The University of Georgia has joined a group of nearly five dozen colleges and universities created several years ago to research its history involving slavery and explore ways to help descendants negatively impacted.
UGA joined the Universities Studying Slavery consortium last week. Its participation comes a month after selecting a 21-member team of faculty members and others to research its history concerning slavery. The research initiative is expected to be completed by June 2021.
“We are excited to have a team of faculty from several units collaborating on this project,” UGA officials said in a statement on the consortium’s website. “The range of expertise represented by the research team will provide a rich academic examination of the history of slavery at UGA and contribute significantly to our scholarly understanding of the history of the institution.”
Credit: Imani Dennis
Credit: Imani Dennis
Records show enslaved workers cleaned buildings, started fires to keep students warm and performed other tasks for UGA students and the faculty and administrators who owned them.
A group of community leaders, faculty and students has held demonstrations on campus this year to pressure university leadership to take action on researching how slavery may have benefited UGA, which was chartered about 80 years before slavery ended.
“These are very important steps, hopefully the first of many more to come, towards uncovering the truth about our past, listening to voices we have long ignored, and collaborating to create a more just and equitable future,” the group said in a statement Friday, thanking UGA for joining the consortium.
The consortium is based at the University of Virginia.

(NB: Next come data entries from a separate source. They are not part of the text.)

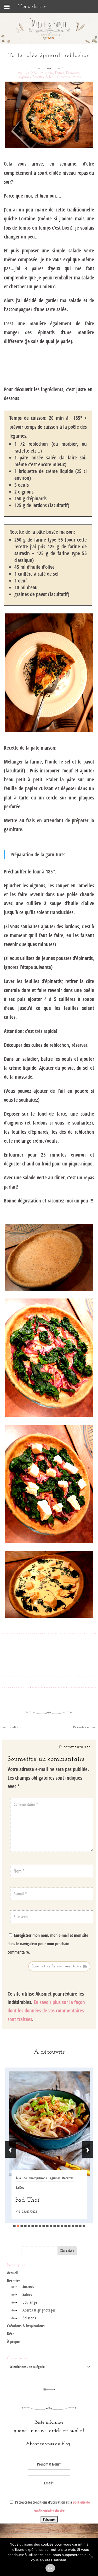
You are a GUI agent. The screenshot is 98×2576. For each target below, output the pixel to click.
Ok (50, 2568)
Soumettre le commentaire (57, 1966)
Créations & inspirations (26, 2325)
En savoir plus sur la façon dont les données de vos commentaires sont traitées (46, 2011)
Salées (49, 77)
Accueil (12, 2272)
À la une (47, 73)
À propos (13, 2341)
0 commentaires (68, 77)
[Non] (91, 2556)
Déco (10, 2333)
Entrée (59, 73)
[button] (14, 2226)
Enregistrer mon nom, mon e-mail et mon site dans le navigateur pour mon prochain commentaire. (48, 1943)
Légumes (24, 77)
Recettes (38, 77)
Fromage (72, 73)
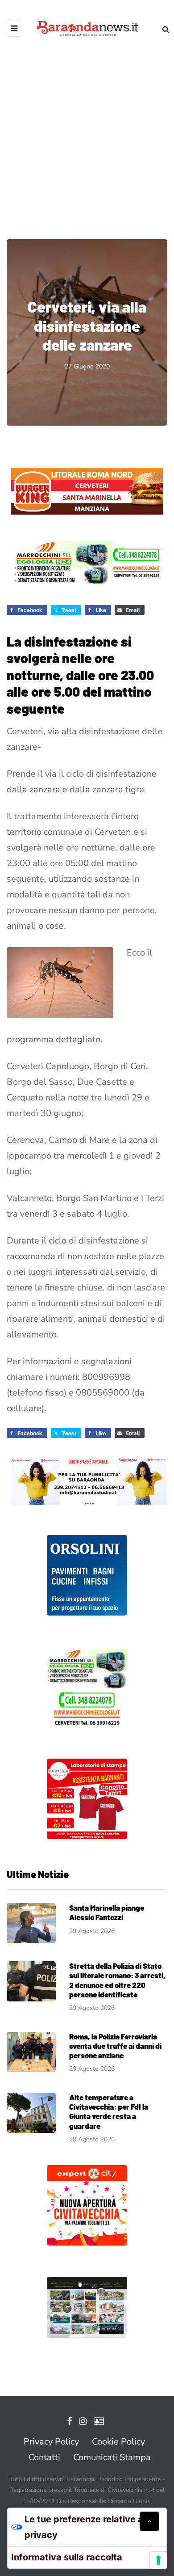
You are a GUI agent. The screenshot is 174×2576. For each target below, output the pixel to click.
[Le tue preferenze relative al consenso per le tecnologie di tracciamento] (158, 2560)
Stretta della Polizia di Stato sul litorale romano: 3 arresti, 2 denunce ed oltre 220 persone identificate (117, 1980)
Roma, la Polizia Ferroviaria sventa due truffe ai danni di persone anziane (115, 2046)
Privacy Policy (51, 2442)
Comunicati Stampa (112, 2457)
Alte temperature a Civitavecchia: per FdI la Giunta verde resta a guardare (108, 2111)
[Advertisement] (87, 132)
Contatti (44, 2457)
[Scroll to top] (149, 2521)
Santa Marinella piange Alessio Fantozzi (106, 1912)
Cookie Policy (118, 2442)
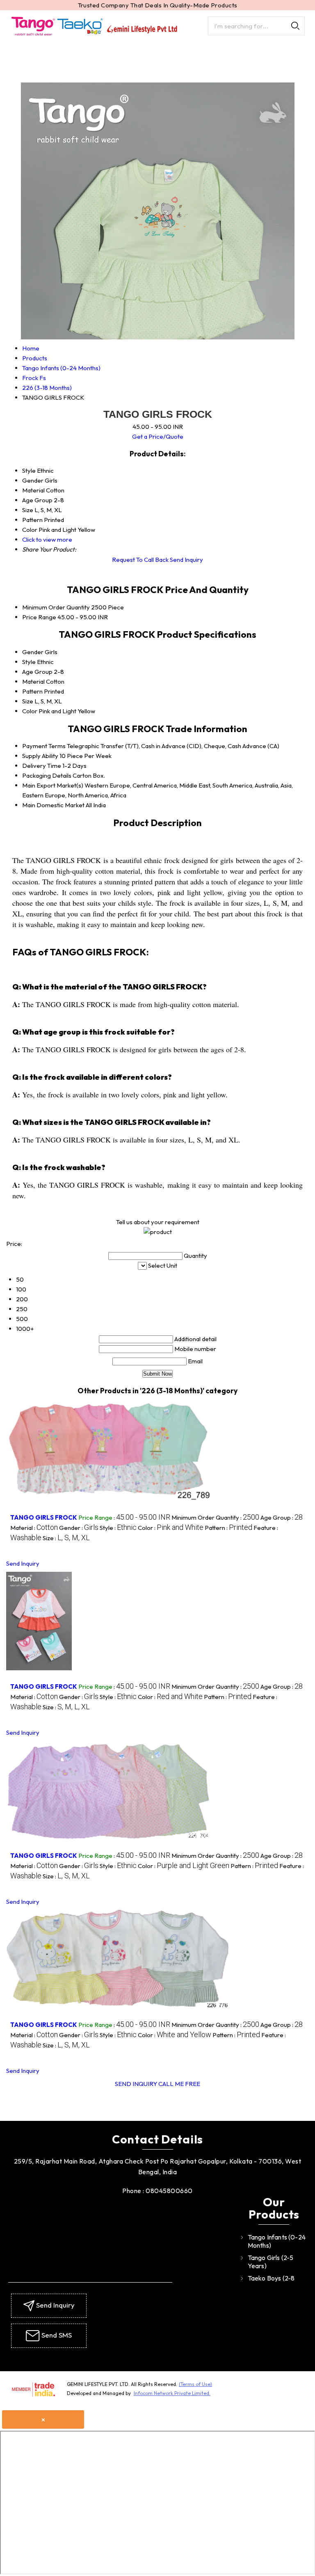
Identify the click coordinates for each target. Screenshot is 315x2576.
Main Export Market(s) (52, 785)
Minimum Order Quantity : (215, 1517)
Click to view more (47, 539)
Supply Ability (40, 756)
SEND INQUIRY (136, 2084)
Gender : (78, 1528)
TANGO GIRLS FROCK (43, 1517)
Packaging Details (46, 775)
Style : (118, 1528)
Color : (170, 1528)
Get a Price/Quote (157, 436)
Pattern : (228, 1528)
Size (27, 701)
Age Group (37, 671)
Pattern (32, 691)
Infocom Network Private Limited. (172, 2393)
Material (33, 681)
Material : (34, 1528)
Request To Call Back (140, 559)
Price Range (39, 617)
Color (29, 711)
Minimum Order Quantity (56, 607)
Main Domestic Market (53, 805)
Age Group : (281, 1517)
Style (29, 662)
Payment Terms (44, 746)
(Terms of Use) (195, 2384)
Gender (32, 652)
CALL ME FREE (179, 2084)
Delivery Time (41, 765)
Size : (66, 1538)
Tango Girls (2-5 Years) (271, 2261)
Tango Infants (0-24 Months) (277, 2241)
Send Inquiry (186, 559)
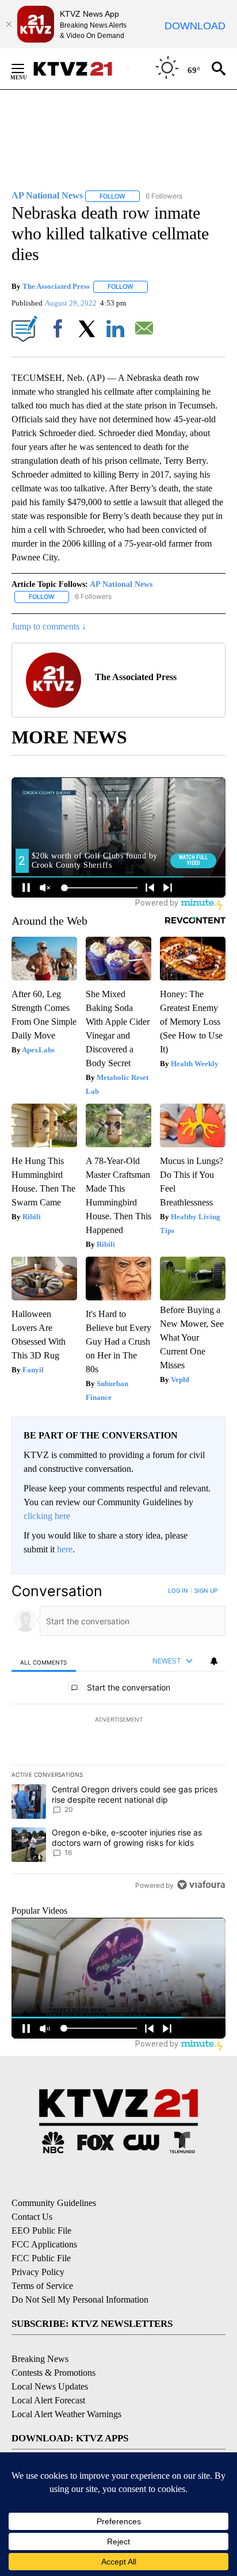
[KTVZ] (80, 68)
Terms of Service (42, 2286)
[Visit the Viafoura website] (201, 1885)
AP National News (121, 584)
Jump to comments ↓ (49, 626)
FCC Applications (44, 2244)
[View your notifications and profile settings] (213, 1661)
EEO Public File (41, 2230)
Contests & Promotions (53, 2372)
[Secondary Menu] (26, 68)
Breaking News (40, 2359)
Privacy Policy (38, 2272)
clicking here (47, 1516)
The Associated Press (56, 286)
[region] (118, 1740)
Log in (178, 1590)
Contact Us (32, 2217)
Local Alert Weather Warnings (66, 2414)
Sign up (205, 1590)
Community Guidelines (54, 2203)
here (64, 1549)
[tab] (44, 1661)
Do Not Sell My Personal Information (80, 2299)
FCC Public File (41, 2258)
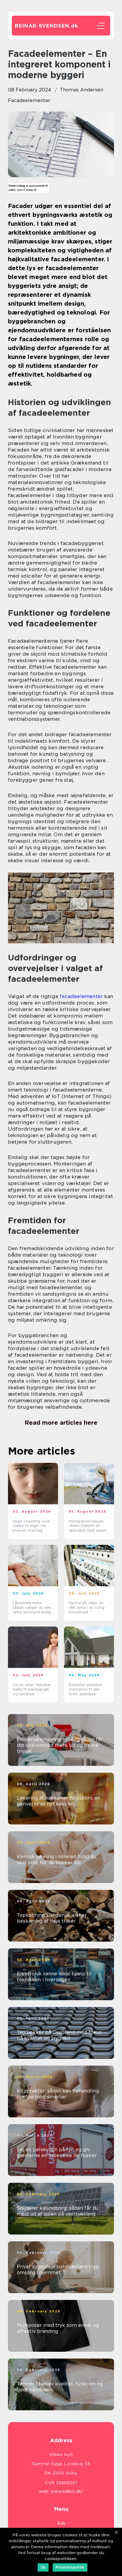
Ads (61, 2523)
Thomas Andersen (81, 90)
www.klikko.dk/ (67, 2491)
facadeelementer (29, 100)
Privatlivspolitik (70, 2567)
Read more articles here (61, 1422)
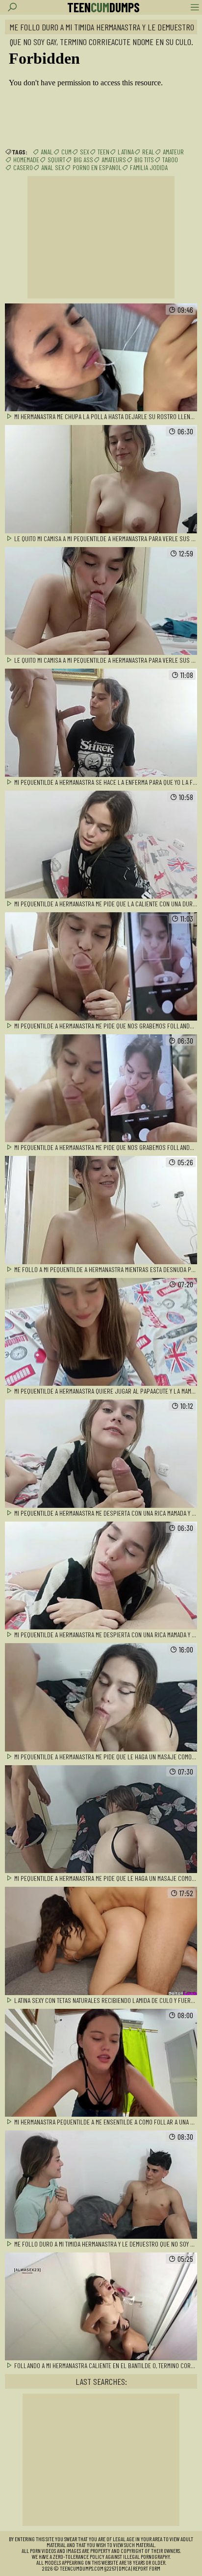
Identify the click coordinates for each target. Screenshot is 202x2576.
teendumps (103, 7)
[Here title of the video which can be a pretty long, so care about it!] (101, 358)
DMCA (124, 2568)
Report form (146, 2568)
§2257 (110, 2568)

The schools, mostly located in the Southeast, share advice and resources. Wesleyan College is the only other Georgia school in the group, according to the consortium’s website. There’s no membership fee.
Some schools in the consortium have found they financially profited from slavery and apologized. Georgia’s largest private university, Emory University, issued a “statement of regret” in 2011 after its research “revealed the important role of slaves in helping to build and support the young institution.”